When to use: - Functions like y = xˣ (variable base + variable exponent). - Complicated products/quotients (e.g., y = (x² + 1)ˣ).
MEMORISE THIS – It’s a lifesaver for tricky functions.
Formula: A function f(x) is differentiable at x = a if: f’(a⁻) = f’(a⁺) (left-hand derivative = right-hand derivative).
MEMORISE THIS – Used to check differentiability at sharp points.
If all three are equal, f(x) is continuous at x = a.
If the function is piecewise:
If f’(a⁻) = f’(a⁺), the function is differentiable at x = a.
If the function is not continuous at x = a:
Problem: Let f(x) = |x - 1| + |x - 2|. Check: 1. Continuity at x = 1 and x = 2. 2. Differentiability at x = 1 and x = 2.
Find f(1): f(1) = |1 - 1| + |1 - 2| = 0 + 1 = 1.
Left-hand limit (x → 1⁻): For x < 1, |x - 1| = 1 - x, |x - 2| = 2 - x. f(x) = (1 - x) + (2 - x) = 3 - 2x. limₓ→1⁻ f(x) = 3 - 2(1) = 1.
Right-hand limit (x → 1⁺): For 1 < x < 2, |x - 1| = x - 1, |x - 2| = 2 - x. f(x) = (x - 1) + (2 - x) = 1. limₓ→1⁺ f(x) = 1.
Conclusion: f(1) = limₓ→1⁻ f(x) = limₓ→1⁺ f(x) = 1 → Continuous at x = 1.
Left-hand derivative (x → 1⁻): f(x) = 3 - 2x → f’(x) = -2. f’(1⁻) = -2.
Right-hand derivative (x → 1⁺): f(x) = 1 → f’(x) = 0. f’(1⁺) = 0.
Conclusion: f’(1⁻) ≠ f’(1⁺) → Not differentiable at x = 1.
Find f(2): f(2) = |2 - 1| + |2 - 2| = 1 + 0 = 1.
Left-hand limit (x → 2⁻): For 1 < x < 2, f(x) = 1 (from above). limₓ→2⁻ f(x) = 1.
Right-hand limit (x → 2⁺): For x > 2, |x - 1| = x - 1, |x - 2| = x - 2. f(x) = (x - 1) + (x - 2) = 2x - 3. limₓ→2⁺ f(x) = 2(2) - 3 = 1.
Conclusion: f(2) = limₓ→2⁻ f(x) = limₓ→2⁺ f(x) = 1 → Continuous at x = 2.
Left-hand derivative (x → 2⁻): f(x) = 1 → f’(x) = 0. f’(2⁻) = 0.
Right-hand derivative (x → 2⁺): f(x) = 2x - 3 → f’(x) = 2. f’(2⁺) = 2.
Conclusion: f’(2⁻) ≠ f’(2⁺) → Not differentiable at x = 2.
Final Answer: - f(x) is continuous at x = 1 and x = 2. - f(x) is not differentiable at x = 1 and x = 2.
What we did and why: - We checked continuity first because differentiability requires continuity. - We split the function into cases based on critical points (x = 1, 2). - We computed derivatives from both sides to check for smoothness (differentiability).

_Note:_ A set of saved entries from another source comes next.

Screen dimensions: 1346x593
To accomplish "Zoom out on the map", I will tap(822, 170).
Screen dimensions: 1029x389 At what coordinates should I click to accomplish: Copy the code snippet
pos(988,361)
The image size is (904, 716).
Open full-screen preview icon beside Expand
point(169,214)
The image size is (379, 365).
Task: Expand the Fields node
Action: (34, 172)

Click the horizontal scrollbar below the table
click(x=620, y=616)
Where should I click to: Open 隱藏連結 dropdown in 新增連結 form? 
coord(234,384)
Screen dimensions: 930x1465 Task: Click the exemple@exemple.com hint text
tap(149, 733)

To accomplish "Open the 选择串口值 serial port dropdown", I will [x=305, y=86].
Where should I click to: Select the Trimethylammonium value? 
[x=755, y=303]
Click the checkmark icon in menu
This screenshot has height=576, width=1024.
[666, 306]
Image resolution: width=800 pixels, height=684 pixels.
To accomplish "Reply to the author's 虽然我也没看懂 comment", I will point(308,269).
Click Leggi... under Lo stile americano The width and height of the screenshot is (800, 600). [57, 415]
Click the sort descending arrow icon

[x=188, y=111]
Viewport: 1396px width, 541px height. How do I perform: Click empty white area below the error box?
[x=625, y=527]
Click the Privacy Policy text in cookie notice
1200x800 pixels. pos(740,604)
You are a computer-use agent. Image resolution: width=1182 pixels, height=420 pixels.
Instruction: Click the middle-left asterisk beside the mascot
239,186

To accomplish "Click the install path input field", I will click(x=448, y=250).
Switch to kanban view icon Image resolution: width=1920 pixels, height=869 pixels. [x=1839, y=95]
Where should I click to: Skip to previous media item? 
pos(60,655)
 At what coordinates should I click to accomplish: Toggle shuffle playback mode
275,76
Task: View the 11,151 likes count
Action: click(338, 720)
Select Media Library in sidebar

Problem: Find dy/dx if y = sin(5x² + 3x).
Solution: 1. Identify inner and outer functions: - Outer: sin(u), where u = 5x² + 3x. - Inner: u = 5x² + 3x.
Differentiate outer function: d/dx [sin(u)] = cos(u) × du/dx.
Differentiate inner function: du/dx = 10x + 3.
Combine using Chain Rule: dy/dx = cos(5x² + 3x) × (10x + 3).
Final Answer: dy/dx = (10x + 3) cos(5x² + 3x).
What we did and why: - We applied the Chain Rule because sin(5x² + 3x) is a composite function. - We did not expand the final answer—JEE expects factored forms.
Problem: Find dy/dx if x³ + y³ = 6xy.
Solution: 1. Differentiate both sides w.r.t. x: d/dx [x³] + d/dx [y³] = d/dx [6xy].
d/dx [6xy] = 6y + 6x (dy/dx) (Product Rule).
Substitute back: 3x² + 3y² (dy/dx) = 6y + 6x (dy/dx).
Collect dy/dx terms: 3y² (dy/dx) - 6x (dy/dx) = 6y - 3x².
Factor out dy/dx: (dy/dx)(3y² - 6x) = 6y - 3x².
Solve for dy/dx: dy/dx = (6y - 3x²) / (3y² - 6x) = (2y - x²) / (y² - 2x).
Final Answer: dy/dx = (2y - x²) / (y² - 2x).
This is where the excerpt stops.